Location
- BOF, Gazipur Cantonment 1703 Bangladesh
- Coordinates: 24°02′27″N 90°24′51″E﻿ / ﻿24.0408°N 90.4142°E

Information
- Established: 1992
- School board: Dhaka Education Board
- School code: 109033
- Principal: Lt Col Md Mohibul Akbar Mazumdar, PSC, AEC
- Staff: 22
- Teaching staff: 40
- Grades: 11–12, BBA (accounting) & BSS (social work)
- Gender: Co-educational
- Age range: 17 to 19+
- Enrollment: 1,750
- Language: Bengali
- Campus size: 5 acres (2.0 ha)
- Campus type: Urban
- Website: gccbof.edu.bd

= Gazipur Cantonment College =

Gazipur Cantonment College (also referred to as GCC) (গাজীপুর ক্যান্টনমেন্ট কলেজ), is a college B. O. F, Gazipur Cantonment, Gazipur, Bangladesh.

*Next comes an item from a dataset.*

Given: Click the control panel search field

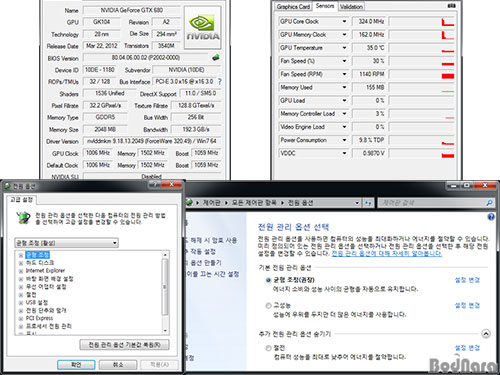Looking at the screenshot, I should tap(432, 203).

The college offers education for students ranging from Eleventh grade to Graduation (approximately ages 16 to 19) both male and female.

==Teachers forum==
Gazipur Cantonment College is controlled by the Bangladesh Ordnance Factories. All the teachers are appointed by the committee of the college.